[SOURCE TEXT]

Fixes a concurrency error in groupcache. Previously, multiple Get requests could simultaneously result in a load(). Only requests that enter singleflight Do concurrently would be deduped, so it was possible for populateCache to be called multiple times for the same key. That would result in overcounting nbytes, and eventually leading to a livelock where nbytes > cacheBytes, but there were no entries in the cache. Change-Id: I5b304ce82041c1310c31b662486744e86509cc53

commit: d995f8a6686adff0b1f2f20c52ef4114981d2006 [log] [tgz]
author: Tipp Moseley <tipp@google.com> Wed Jan 27 11:33:35 2016 -0800
committer: Brad Fitzpatrick <bradfitz@golang.org> Wed Jan 27 11:33:35 2016 -0800
tree: d013e40d570be9440648c638cc9655f1e25a1162
parent: 604ed5785183e59ae2789449d89e73f3a2a77987 [diff]
diff --git a/groupcache.go b/groupcache.go
index 637b063..40410a0 100644
--- a/groupcache.go
+++ b/groupcache.go

@@ -100,6 +100,7 @@
 		getter:     getter,
 		peers:      peers,
 		cacheBytes: cacheBytes,
+		loadGroup:  &singleflight.Group{},
 	}
 	if fn := newGroupHook; fn != nil {
 		fn(g)
@@ -163,12 +164,20 @@
 	// loadGroup ensures that each key is only fetched once
 	// (either locally or remotely), regardless of the number of
 	// concurrent callers.
-	loadGroup singleflight.Group
+	loadGroup flightGroup
 
 	// Stats are statistics on the group.
 	Stats Stats
 }
 
+// flightGroup is defined as an interface which flightgroup.Group
+// satisfies.  We define this so that we may test with an alternate
+// implementation.
+type flightGroup interface {
+	// Done is called when Do is done.
+	Do(key string, fn func() (interface{}, error)) (interface{}, error)
+}
+
 // Stats are per-group statistics.
 type Stats struct {
 	Gets           AtomicInt // any Get request, including from peers
@@ -225,6 +234,31 @@
 func (g *Group) load(ctx Context, key string, dest Sink) (value ByteView, destPopulated bool, err error) {
 	g.Stats.Loads.Add(1)
 	viewi, err := g.loadGroup.Do(key, func() (interface{}, error) {
+		// Check the cache again because singleflight can only dedup calls
+		// that overlap concurrently.  It's possible for 2 concurrent
+		// requests to miss the cache, resulting in 2 load() calls.  An
+		// unfortunate goroutine scheduling would result in this callback
+		// being run twice, serially.  If we don't check the cache again,
+		// cache.nbytes would be incremented below even though there will
+		// be only one entry for this key.
+		//
+		// Consider the following serialized event ordering for two
+		// goroutines in which this callback gets called twice for hte
+		// same key:
+		// 1: Get("key")

[EXERCISE SET]
- a) In the groupcache commit, what did overcounting nbytes eventually lead to?
- b) Continue the groupcache commit diff from its last line.

[GIVEN DATA]
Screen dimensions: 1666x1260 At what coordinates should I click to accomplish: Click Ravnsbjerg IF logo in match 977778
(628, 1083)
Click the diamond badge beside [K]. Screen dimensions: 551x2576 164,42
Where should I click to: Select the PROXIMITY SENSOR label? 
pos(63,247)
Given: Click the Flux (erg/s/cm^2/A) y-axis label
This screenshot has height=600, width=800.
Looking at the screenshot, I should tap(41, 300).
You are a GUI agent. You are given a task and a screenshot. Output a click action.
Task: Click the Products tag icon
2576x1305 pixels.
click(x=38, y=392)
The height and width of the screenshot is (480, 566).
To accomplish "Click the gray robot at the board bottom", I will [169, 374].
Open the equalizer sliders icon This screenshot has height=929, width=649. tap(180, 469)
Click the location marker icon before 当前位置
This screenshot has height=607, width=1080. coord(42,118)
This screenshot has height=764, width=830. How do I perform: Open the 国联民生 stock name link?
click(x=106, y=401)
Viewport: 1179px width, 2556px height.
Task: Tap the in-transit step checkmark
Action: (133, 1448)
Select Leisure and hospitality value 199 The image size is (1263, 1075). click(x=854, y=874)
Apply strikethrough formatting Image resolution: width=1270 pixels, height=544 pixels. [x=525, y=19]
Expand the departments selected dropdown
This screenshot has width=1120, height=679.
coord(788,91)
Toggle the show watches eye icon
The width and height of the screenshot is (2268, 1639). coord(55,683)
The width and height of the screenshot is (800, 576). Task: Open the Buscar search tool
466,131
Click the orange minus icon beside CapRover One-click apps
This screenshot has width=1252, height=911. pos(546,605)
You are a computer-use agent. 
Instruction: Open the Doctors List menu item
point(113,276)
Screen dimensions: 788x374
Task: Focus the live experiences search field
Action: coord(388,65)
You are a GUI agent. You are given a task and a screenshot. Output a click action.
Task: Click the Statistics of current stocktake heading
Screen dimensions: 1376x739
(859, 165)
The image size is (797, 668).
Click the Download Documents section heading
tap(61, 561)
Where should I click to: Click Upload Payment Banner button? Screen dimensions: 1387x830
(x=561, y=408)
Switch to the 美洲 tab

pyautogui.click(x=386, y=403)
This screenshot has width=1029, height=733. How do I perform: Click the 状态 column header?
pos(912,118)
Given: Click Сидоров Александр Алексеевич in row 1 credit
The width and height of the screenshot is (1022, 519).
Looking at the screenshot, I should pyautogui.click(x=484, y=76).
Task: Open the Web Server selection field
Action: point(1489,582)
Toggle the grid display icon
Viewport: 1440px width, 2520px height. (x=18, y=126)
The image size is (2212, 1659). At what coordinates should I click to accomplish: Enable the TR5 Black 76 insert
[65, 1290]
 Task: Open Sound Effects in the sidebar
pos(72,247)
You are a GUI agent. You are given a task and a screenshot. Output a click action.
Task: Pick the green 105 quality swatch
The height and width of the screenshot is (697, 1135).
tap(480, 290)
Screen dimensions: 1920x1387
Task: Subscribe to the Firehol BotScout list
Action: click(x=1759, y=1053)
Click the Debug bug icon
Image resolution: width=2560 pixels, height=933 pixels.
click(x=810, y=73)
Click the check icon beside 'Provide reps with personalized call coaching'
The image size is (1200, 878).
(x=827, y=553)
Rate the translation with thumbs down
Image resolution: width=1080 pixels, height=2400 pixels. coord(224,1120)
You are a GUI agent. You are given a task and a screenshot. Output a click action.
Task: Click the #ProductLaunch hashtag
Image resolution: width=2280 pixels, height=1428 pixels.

[RESULTS]
- a) A livelock in which nbytes was greater than cacheBytes even though the cache held no entries.

- b)
+		// 2: Get("key")
+		// 1: lookupCache("key")
+		// 2: lookupCache("key")
+		// 1: load("key")
+		// 2: load("key")
+		// 1: loadGroup.Do("key", fn)
+		// 1: fn()
+		// 2: loadGroup.Do("key", fn)
+		// 2: fn()
+		if value, cacheHit := g.lookupCache(key); cacheHit {
+			g.Stats.CacheHits.Add(1)
+			return value, nil
+		}
 		g.Stats.LoadsDeduped.Add(1)
 		var value ByteView
 		var err error

diff --git a/groupcache_test.go b/groupcache_test.go
index 0ecd6bd..3a4ecc2 100644
--- a/groupcache_test.go
+++ b/groupcache_test.go

@@ -363,5 +363,85 @@
 	}
 }
 
+// orderedFlightGroup allows the caller to force the schedule of when
+// orig.Do will be called.  This is useful to serialize calls such
+// that singleflight cannot dedup them.
+type orderedFlightGroup struct {
+	mu     sync.Mutex
+	stage1 chan bool
+	stage2 chan bool
+	orig   flightGroup
+}
+
+func (g *orderedFlightGroup) Do(key string, fn func() (interface{}, error)) (interface{}, error) {
+	<-g.stage1
+	<-g.stage2
+	g.mu.Lock()
+	defer g.mu.Unlock()
+	return g.orig.Do(key, fn)
+}
+
+// TestNoDedup tests invariants on the cache size when singleflight is
+// unable to dedup calls.
+func TestNoDedup(t *testing.T) {
+	const testkey = "testkey"
+	const testval = "testval"
+	g := newGroup("testgroup", 1024, GetterFunc(func(_ Context, key string, dest Sink) error {
+		return dest.SetString(testval)
+	}), nil)
+
+	orderedGroup := &orderedFlightGroup{
+		stage1: make(chan bool),
+		stage2: make(chan bool),
+		orig:   g.loadGroup,
+	}
+	// Replace loadGroup with our wrapper so we can control when
+	// loadGroup.Do is entered for each concurrent request.
+	g.loadGroup = orderedGroup
+
+	// Issue two idential requests concurrently.  Since the cache is
+	// empty, it will miss.  Both will enter load(), but we will only
+	// allow one at a time to enter singleflight.Do, so the callback
+	// function will be called twice.
+	resc := make(chan string, 2)
+	for i := 0; i < 2; i++ {
+		go func() {
+			var s string
+			if err := g.Get(dummyCtx, testkey, StringSink(&s)); err != nil {
+				resc <- "ERROR:" + err.Error()
+				return
+			}
+			resc <- s
+		}()
+	}
+
+	// Ensure both goroutines have entered the Do routine.  This implies
+	// both concurrent requests have checked the cache, found it empty,
+	// and called load().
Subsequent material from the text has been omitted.